Characteristics of Living Beings
Growth: Growth is an important feature of living beings. Growth can be seen in some non-living things; like a cloud. But the growth in non-living things happens because of accumulation of matter from outside. On the other hand, the growth in a living being happens because of internal processes, i.e. cell division. Most of the plants show indeterminate growth, while the growth in animals is definite.
Reproduction: All living beings produce their offspring through the process of reproduction. Reproduction is important for continuing the lineage of a species. There are two main types of reproduction, viz. sexual and asexual.
Metabolism: The chemicals within a living organism undergo a continuous change. This process is called metabolism. Metabolism is composed of two processes, viz. anabolism and catabolism.
- Anabolism: The process of synthesis of any substance is called anabolism, e.g. photosynthesis.
- Catabolism: The process of breaking up of a substance is called catabolism, e.g. respiration.
Response to External Stimuli: All living organisms respond to external stimuli. Light, heat, chemicals, other organisms, etc. are examples of external stimuli. Response to external stimuli is important for the survival of an organism.
Nomenclature and Identification:
An organism is known by different names in different languages. It would be impossible for any person to remember the names of an organism in all the languages. Hence, there is need for a uniform system of nomenclature of organisms. A uniform system of nomenclature and identification helps the scientists in systematic study of living beings. ICBN (International Code for Botanical Nomenclature) applies to the plants and ICZN (International Code for Zoological Nomenclature) applies to the animals.
General Rules for Nomenclature:
- Biological names are usually written in Latin. They are written in italics.

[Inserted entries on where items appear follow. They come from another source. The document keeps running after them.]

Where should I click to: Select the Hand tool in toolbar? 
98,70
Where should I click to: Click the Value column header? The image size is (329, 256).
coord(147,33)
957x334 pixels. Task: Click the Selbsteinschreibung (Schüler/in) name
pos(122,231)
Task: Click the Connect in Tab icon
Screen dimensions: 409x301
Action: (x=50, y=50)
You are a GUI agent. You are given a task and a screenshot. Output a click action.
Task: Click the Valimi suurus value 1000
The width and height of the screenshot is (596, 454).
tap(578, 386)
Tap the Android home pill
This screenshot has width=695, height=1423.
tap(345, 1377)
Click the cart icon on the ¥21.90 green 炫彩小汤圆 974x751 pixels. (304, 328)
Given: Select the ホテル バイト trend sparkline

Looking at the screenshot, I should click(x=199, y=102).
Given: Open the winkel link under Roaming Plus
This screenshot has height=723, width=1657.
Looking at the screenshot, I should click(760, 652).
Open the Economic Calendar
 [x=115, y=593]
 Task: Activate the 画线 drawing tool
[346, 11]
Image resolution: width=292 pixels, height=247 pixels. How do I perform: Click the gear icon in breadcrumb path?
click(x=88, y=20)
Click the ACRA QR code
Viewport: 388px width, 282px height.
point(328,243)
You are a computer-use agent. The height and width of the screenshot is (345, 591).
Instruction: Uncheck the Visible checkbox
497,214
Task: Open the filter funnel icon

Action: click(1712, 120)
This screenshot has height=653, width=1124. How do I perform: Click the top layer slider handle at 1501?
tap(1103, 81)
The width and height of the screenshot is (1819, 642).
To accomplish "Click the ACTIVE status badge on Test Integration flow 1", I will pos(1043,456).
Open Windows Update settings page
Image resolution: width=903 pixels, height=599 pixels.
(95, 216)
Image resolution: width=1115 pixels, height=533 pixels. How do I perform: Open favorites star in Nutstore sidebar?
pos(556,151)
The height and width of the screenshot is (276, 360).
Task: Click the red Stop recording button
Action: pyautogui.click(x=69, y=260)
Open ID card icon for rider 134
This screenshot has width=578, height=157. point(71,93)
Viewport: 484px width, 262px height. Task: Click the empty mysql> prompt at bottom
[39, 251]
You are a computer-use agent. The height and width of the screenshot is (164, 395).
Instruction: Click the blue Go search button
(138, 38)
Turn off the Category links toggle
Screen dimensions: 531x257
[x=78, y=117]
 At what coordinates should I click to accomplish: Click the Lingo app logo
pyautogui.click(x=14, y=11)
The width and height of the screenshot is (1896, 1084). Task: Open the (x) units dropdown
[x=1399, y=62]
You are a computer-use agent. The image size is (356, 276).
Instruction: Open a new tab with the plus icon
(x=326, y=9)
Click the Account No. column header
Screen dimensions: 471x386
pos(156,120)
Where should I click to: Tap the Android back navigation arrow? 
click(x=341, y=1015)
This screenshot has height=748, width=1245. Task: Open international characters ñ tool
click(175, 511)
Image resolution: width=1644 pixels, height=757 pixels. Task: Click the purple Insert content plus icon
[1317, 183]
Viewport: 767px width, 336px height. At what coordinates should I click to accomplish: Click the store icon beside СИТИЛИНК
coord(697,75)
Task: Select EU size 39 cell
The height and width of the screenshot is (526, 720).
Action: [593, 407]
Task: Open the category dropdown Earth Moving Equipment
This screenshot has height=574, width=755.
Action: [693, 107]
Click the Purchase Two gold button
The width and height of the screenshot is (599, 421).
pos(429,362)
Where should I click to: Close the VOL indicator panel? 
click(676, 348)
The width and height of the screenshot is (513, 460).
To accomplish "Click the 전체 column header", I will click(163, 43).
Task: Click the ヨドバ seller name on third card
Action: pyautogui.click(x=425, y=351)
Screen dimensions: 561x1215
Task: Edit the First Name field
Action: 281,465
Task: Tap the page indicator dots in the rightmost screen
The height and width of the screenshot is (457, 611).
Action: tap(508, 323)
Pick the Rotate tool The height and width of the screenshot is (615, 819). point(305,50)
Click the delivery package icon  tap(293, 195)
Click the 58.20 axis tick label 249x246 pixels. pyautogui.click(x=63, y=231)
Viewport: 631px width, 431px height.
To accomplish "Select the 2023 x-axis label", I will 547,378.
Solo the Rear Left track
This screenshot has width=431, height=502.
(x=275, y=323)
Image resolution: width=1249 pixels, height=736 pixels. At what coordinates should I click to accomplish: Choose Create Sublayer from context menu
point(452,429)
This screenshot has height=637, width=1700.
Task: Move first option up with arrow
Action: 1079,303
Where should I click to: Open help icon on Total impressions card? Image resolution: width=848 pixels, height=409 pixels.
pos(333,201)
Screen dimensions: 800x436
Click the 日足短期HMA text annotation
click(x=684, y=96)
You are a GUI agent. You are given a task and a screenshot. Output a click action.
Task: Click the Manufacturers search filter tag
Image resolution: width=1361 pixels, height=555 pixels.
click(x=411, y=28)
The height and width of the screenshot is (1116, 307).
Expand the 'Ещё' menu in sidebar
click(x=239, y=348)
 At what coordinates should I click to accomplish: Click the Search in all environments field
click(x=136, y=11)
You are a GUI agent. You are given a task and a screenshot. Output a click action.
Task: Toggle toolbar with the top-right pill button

- A biological name usually contains two terms. The first term shows the genus, while the second term shows the species.
- Biological name is underlined, when it is handwritten.
- The first term of the biological name begins with a capital letter. The second and the subsequent terms begin with the small letter.
Various steps of the classification hierarchy are called taxonomic categories. Each category represents a particular rank and is usually called the taxon.
Species: A group of individuals in which the individuals can interbreed among themselves is called species. Members of a species have a large number of similar characters. For example; all the tigers are called Panthera tigris. Since all of them can interbreed hence, they are kept under one species.
Genus: A group of closely related species is called genus. Example; Lion (Panthera leo), leopard (Panthera pardus) and tiger (Panthera tigris) are members of the genus Panthera. Similarly, potato, tomato and brinjal belong to the genus Solanum.
Family: A group of closely related genera is called a family. For example; potato and chili belong the family Solanaceae. Similarly, the genus Panthera and the genus Felis belong to the family Felidae.
Order: A group of closely related families is called order. For example; Convolvulaceae and Solanaceae are plant families which belong to the order Polymoniales. Similarly, Felidae and Concidae belong the order Carnivora.
Class: The group of closely related orders is called class. For example; orders Primata and Carnivora belong to the class Mammalia.
Phylum: A group of closely related classes is called phylum. In the Plant Kingdom; the term phylum has been replaced with division. For example; pisces, amphibia, reptilia, aves and mammalia belong to the Phylum Chordata.
Kingdom: The group of all the related phyla is called the Kingdom. For example; all autotrophic organisms which are eukaryotic and contain chloroplast are kept under the Plant Kingdom. Similarly, all heterotrophic organisms which are eukaryotic and lack a cell wall are kept under Animal Kingdom.